JAKARTA — Pemerintah semakin menunjukkan keseriusan dalam memberantas praktik impor pakaian bekas ilegal (balpres) yang terus menggerus pasar domestik dan merugikan industri nasional. Respons tegas ini menguat setelah Polda Metro Jaya mengungkap jaringan besar penyelundupan dengan nilai barang mencapai Rp4 miliar, terdiri dari ratusan balpres asal Korea Selatan, China, dan Jepang.
Penindakan dilakukan di beberapa titik, termasuk Duren Sawit dan KM 19 Tol Jakarta–Cikampek, yang menjadi jalur distribusi menuju ibu kota. Polisi mengungkap bahwa jaringan penyelundup memanfaatkan kendaraan besar seperti Fuso dan Colt Diesel untuk mengelabui pengawasan dan menyimpan barang-barang tersebut di gudang transit Padalarang sebelum diedarkan ke pasaran.

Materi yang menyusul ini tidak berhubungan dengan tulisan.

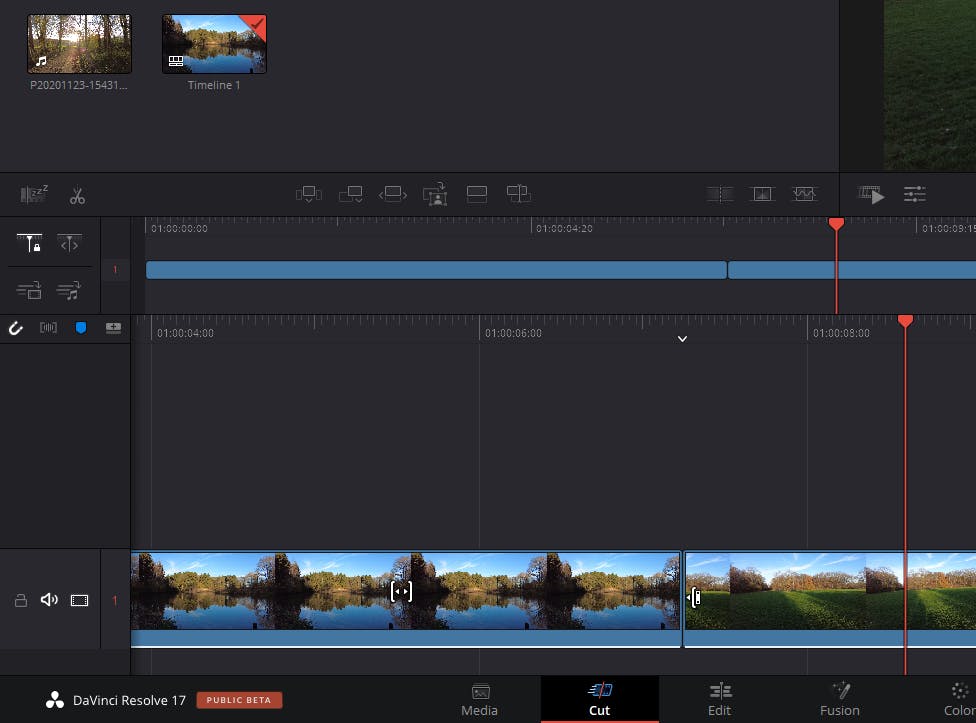Toggle timeline snapping magnet
976x723 pixels.
(x=16, y=328)
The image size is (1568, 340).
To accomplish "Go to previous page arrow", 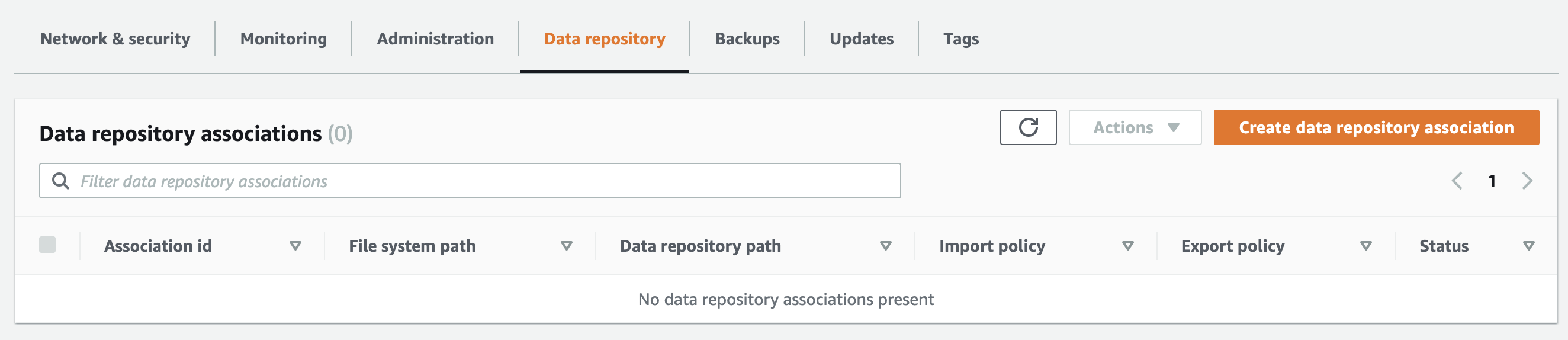I will click(x=1457, y=181).
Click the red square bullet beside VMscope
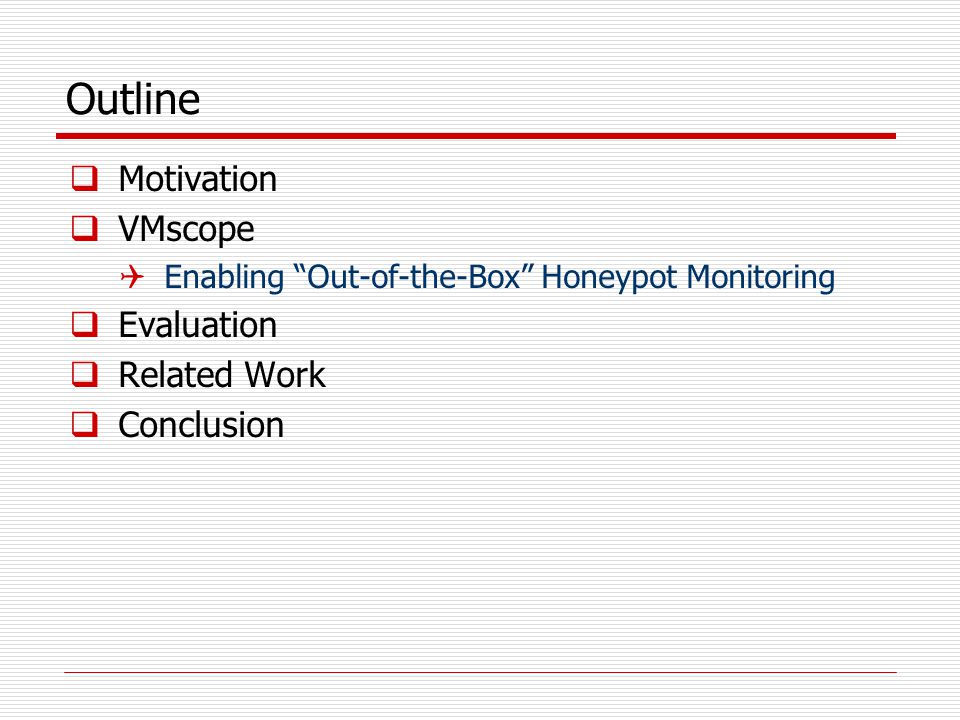This screenshot has width=960, height=720. (x=84, y=228)
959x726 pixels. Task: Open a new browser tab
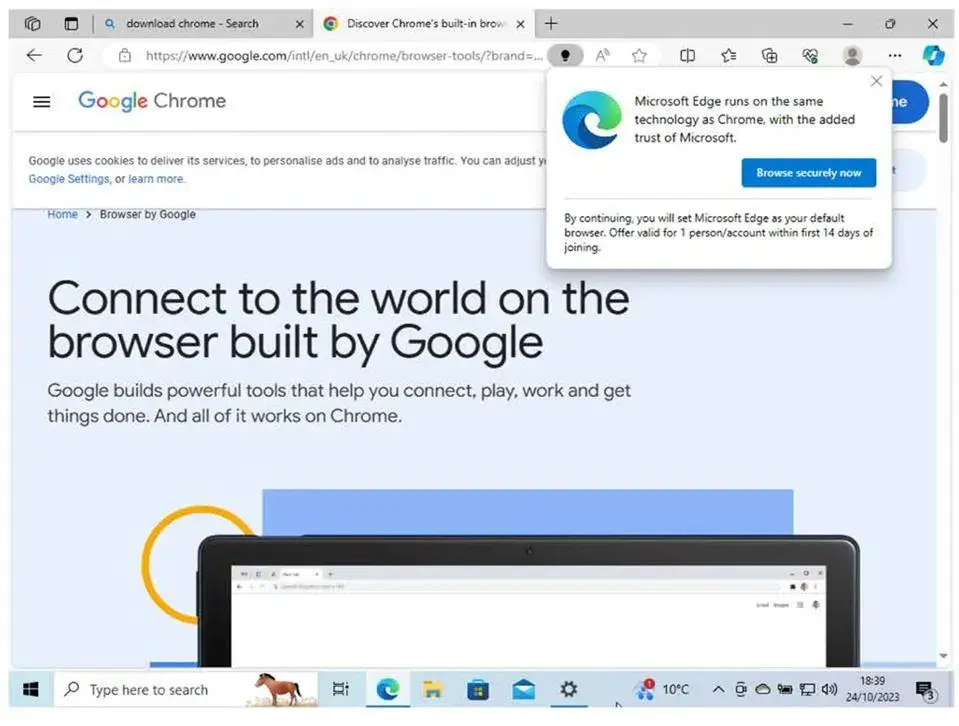pos(551,24)
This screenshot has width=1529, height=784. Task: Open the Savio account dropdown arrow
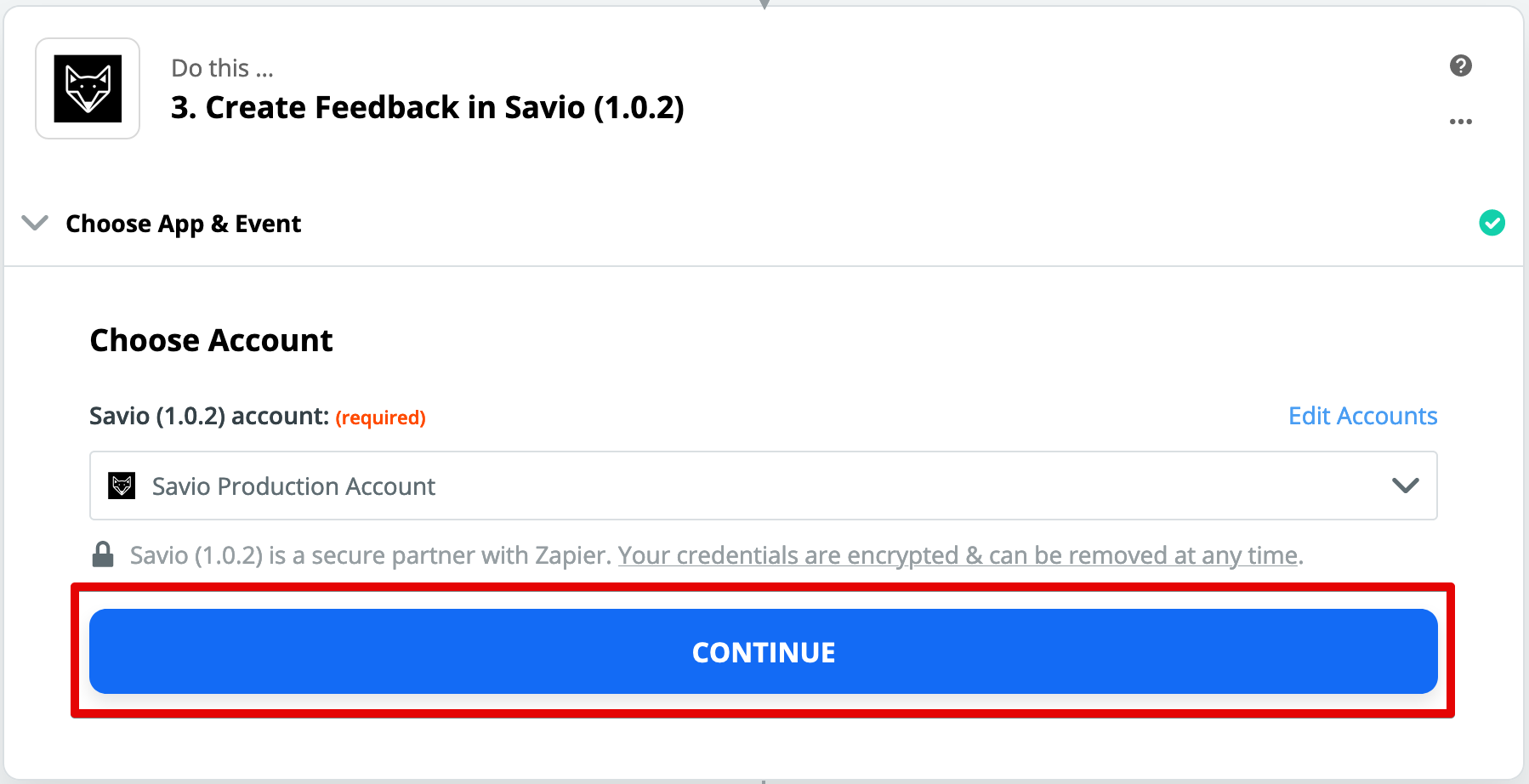(1405, 486)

Kombes Edy Suranta Sitepu menegaskan bahwa operasi ini merupakan tindak lanjut langsung dari instruksi Presiden Prabowo Subianto, yang meminta penertiban menyeluruh terhadap aliran barang ilegal, terutama pakaian bekas impor. “Presiden menginginkan pasar dalam negeri bersih dari penyelundupan yang merugikan UMKM dan industri tekstil nasional,” ujarnya.
Di sisi lain, Menteri Keuangan Purbaya Yudhi Sadewa menjelaskan bahwa pemerintah tidak akan memberikan ruang legalisasi terhadap impor pakaian bekas. Ia menegaskan bahwa persoalan utama bukan pada pembayaran pajak, tetapi pada legalitas barang yang masuk. “Jika barang masuk secara ilegal, membayar pajak tidak menjadikannya legal. Legalisasi justru membuka peluang pasar gelap yang lebih besar,” tegasnya.

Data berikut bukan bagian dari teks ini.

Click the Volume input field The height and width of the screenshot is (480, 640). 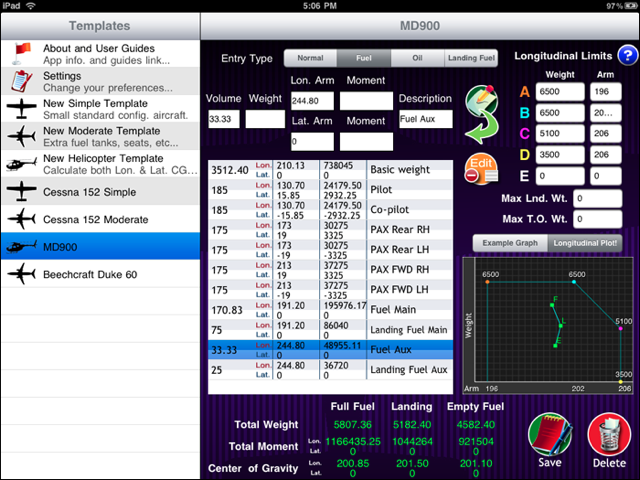[224, 120]
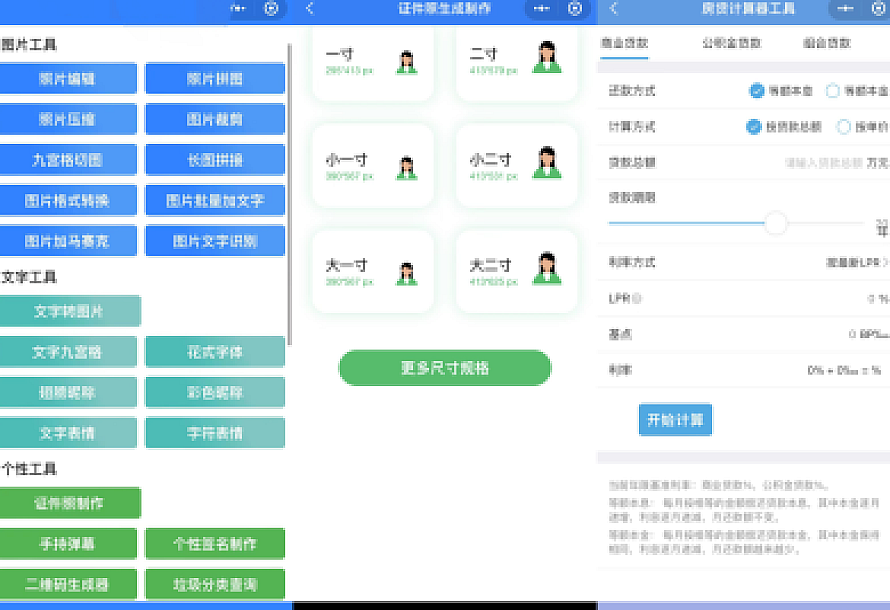Image resolution: width=890 pixels, height=610 pixels.
Task: Select the 一寸 photo avatar icon
Action: click(x=407, y=62)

Purbaya menyampaikan bahwa pemerintah telah mengantongi sejumlah nama pemain besar penyelundup pakaian bekas, dan mereka akan dimasukkan daftar hitam agar tidak bisa lagi melakukan kegiatan impor. Langkah ini sejalan dengan upaya Direktorat Jenderal Bea dan Cukai memperketat pengawasan di pelabuhan dan menindak tegas pelaku pelanggaran.
Sementara itu, Menteri Perdagangan Budi Santoso menegaskan komitmennya menjalankan Permendag No. 40/2022 yang melarang impor pakaian bekas demi menjaga keberlangsungan industri dalam negeri. Ia menyampaikan bahwa pemusnahan balpres ilegal tidak menggunakan dana APBN, karena seluruh biaya dibebankan kepada importir. “Balpres ilegal merusak ekosistem usaha, menekan daya saing UMKM, dan mengganggu pasar tekstil yang sah,” jelasnya.
Meski bisnis thrifting memiliki daya tarik tersendiri, terutama bagi anak muda yang menganggap produk impor second hand lebih modis dan terjangkau, pemerintah menilai dampaknya terhadap industri lokal tidak dapat diabaikan. Serbuan pakaian bekas impor telah berkontribusi pada melemahnya sektor tekstil, bahkan turut menekan sejumlah pabrik besar yang terpaksa melakukan PHK hingga gulung tikar.
Selain ancaman ekonomi, pakaian bekas impor juga membawa risiko kesehatan karena potensi paparan bakteri, jamur, hingga kontaminan berbahaya jika tidak melalui proses sterilisasi yang benar. Dari sisi lingkungan, limbah tekstil dari barang tidak layak pakai dapat menambah volume sampah yang sulit terurai.
Dengan berbagai pertimbangan tersebut, pemerintah menegaskan bahwa pemberantasan impor pakaian bekas ilegal akan terus dilakukan hingga ke akar masalahnya. Koordinasi lintas kementerian dan aparat penegak hukum akan diperkuat guna menutup celah penyelundupan yang selama ini dimanfaatkan mafia balpres. Sikap tegas ini menunjukkan satu pesan besar: pemerintah berdiri untuk melindungi industri lokal, kesehatan publik, dan ketertiban pasar dalam negeri.